I know some of you are waiting on the answer to the “What is it?” post. I have consulted with my expert friend and am eagerly awaiting her reply. Unfortunately, in my own research I found out that I may be wrong in what I believed it to be. The phrase ‘close but no cigar’ comes to mind. But, in any case, I am hoping to have an answer by tomorrow. In the meantime, enjoy the little fable dealing with ‘humility’.
The Fly in the Mail-Coach
A mail-coach, one hot summer’s day, was traveling along a very dusty road. There were several passengers all in a great hurry to get to their journey’s end, and the coach drove very fast. There was a clergy man going to preach his probation sermon the next day; there was a lawyer hastening to settle who had the best right to a great estate; and there was a young couple in a hurry to be married. Besides this there was a bag of letters, some on very urgent business, and some enclosing bank-notes to a considerable amount. So that, you see, what this coach carried was altogether of some importance.
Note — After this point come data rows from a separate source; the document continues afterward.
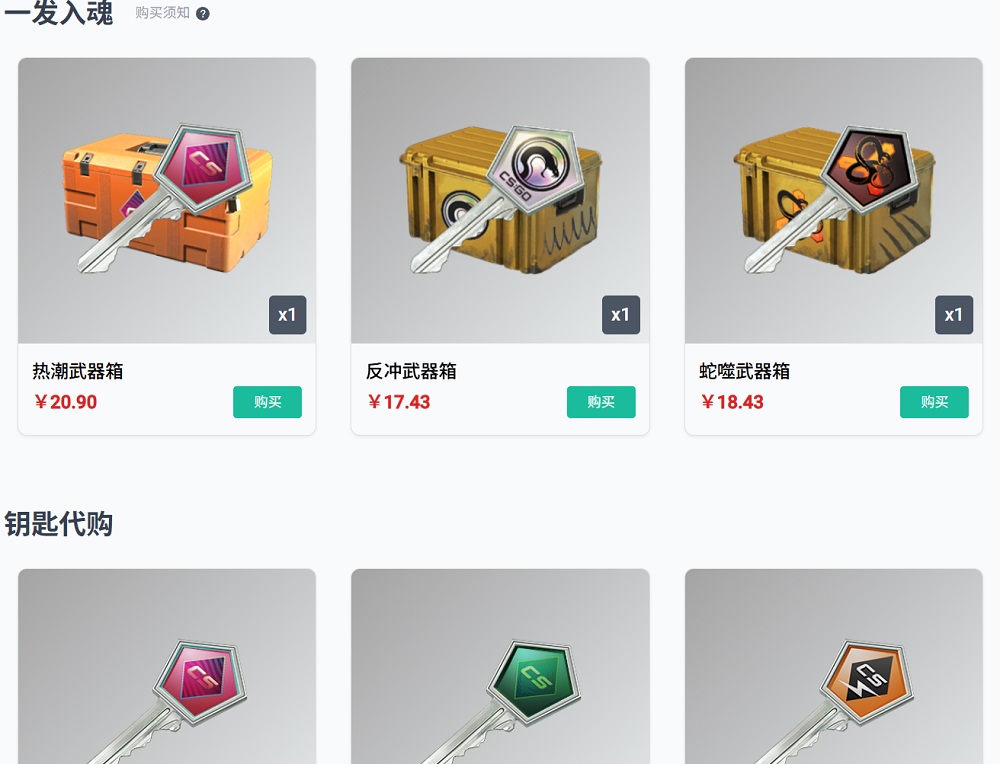This screenshot has height=764, width=1000.
Task: Click the 热潮武器箱 product name
Action: point(78,371)
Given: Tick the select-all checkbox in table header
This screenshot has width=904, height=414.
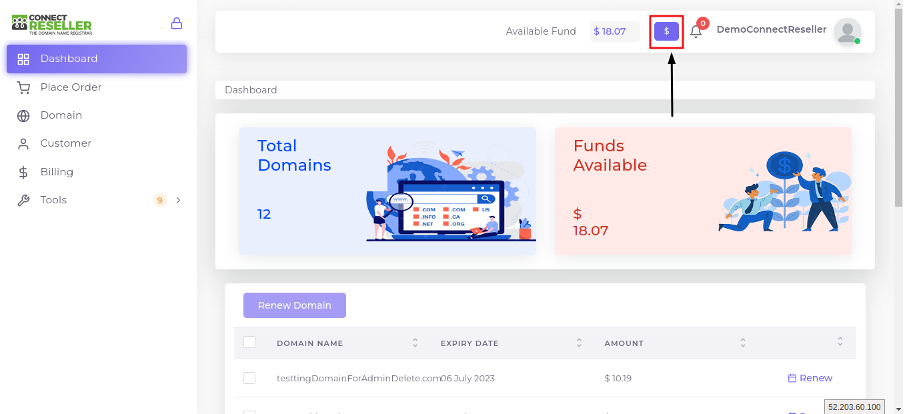Looking at the screenshot, I should pyautogui.click(x=249, y=343).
In the coach, among the passengers, was a fly. Nobody observed this fly; he sometimes sat upon a gentleman’s hat, and sometimes upon a lady’s handkerchief, and sometimes in the shade upon the lining of the coach. But the fly was, in his own judgment, of more importance than all the rest; indeed he had so high a conceit of himself, that he absolutely forgot there was anybody else in the coach. He thought it a very nice thing to travel so fast without feeling fatigued, and he was in as great a hurry to get to London, which he had never seen, as any of the human passengers.
It happened, as they drove along at a great rate, that a large school of little gentlemen and ladies was walking along the causeway. It was a holiday; they had all been very good; they were dressed in their best clothes; and their school-mistress was taking them to a nice dairy-house, to treat them with syllabub and cheese-cakes. As the coach drove by, the wind set full in their faces, and the por children were almost blinded with the dust. The fly looked on very attentive at all that was passing.
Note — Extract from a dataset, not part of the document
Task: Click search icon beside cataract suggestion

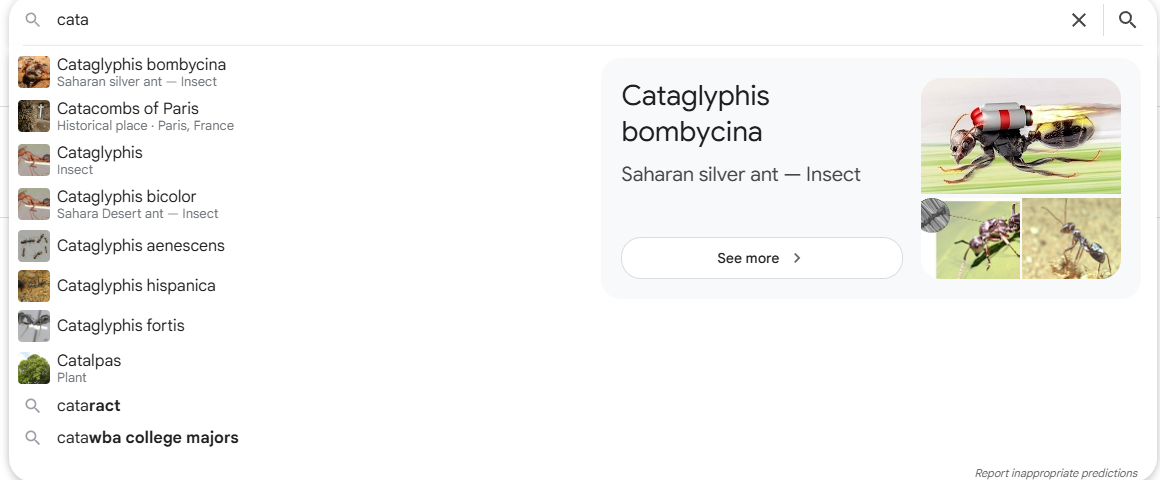Action: coord(33,406)
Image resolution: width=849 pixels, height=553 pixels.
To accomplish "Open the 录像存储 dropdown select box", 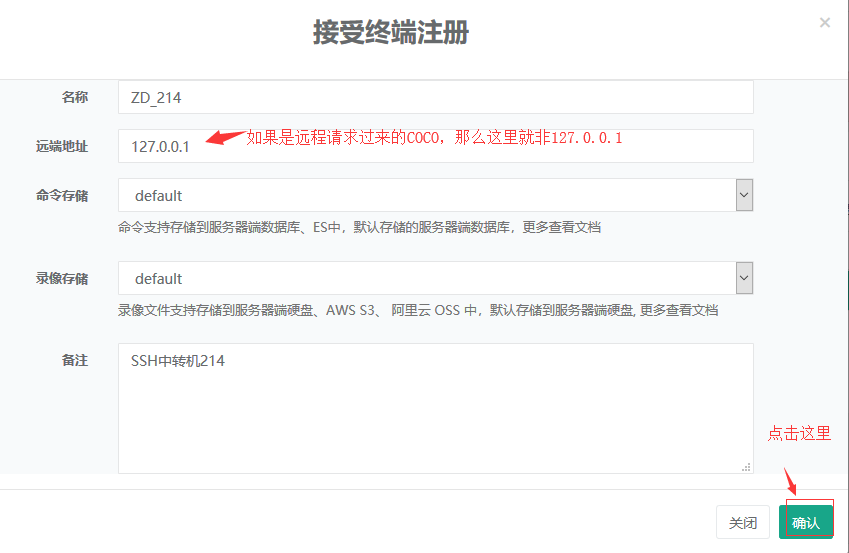I will 426,279.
“Upon my word,” said the fly, “I am very sorry for these children. I am quite grieved that I should incommode them thus. If I had not been so extremely in a hurry, I would really have desired the coachman to stop, till they were past. But a person of my consequence cannot pass through the world, however excellent his intentions may be, without frequently occasioning inconvenience to his inferiors.”
A pretty butterfly, who heard this self-conceited speech, could not help rebuking this coxcomb fly. “You insignificant little insect, do you think anybody here knows any thing about you? I dared not come into the coach, till I saw that there were no children in it, because nature has thought proper to adorn me with brilliant colours, which often bring on my ruin from naughty boys and girls, who do not recollect that a butterfly can feel. Bu you may go through the world unnoticed by anybody, unless it be by a spider. Do you think the coach goes one step the faster or slower, because we are in it? Take my word for it, my friend, that the most ridiculous creature in the universe, is he who entertains a big imagination of his own importance, that no one ever dreamed of but himself.”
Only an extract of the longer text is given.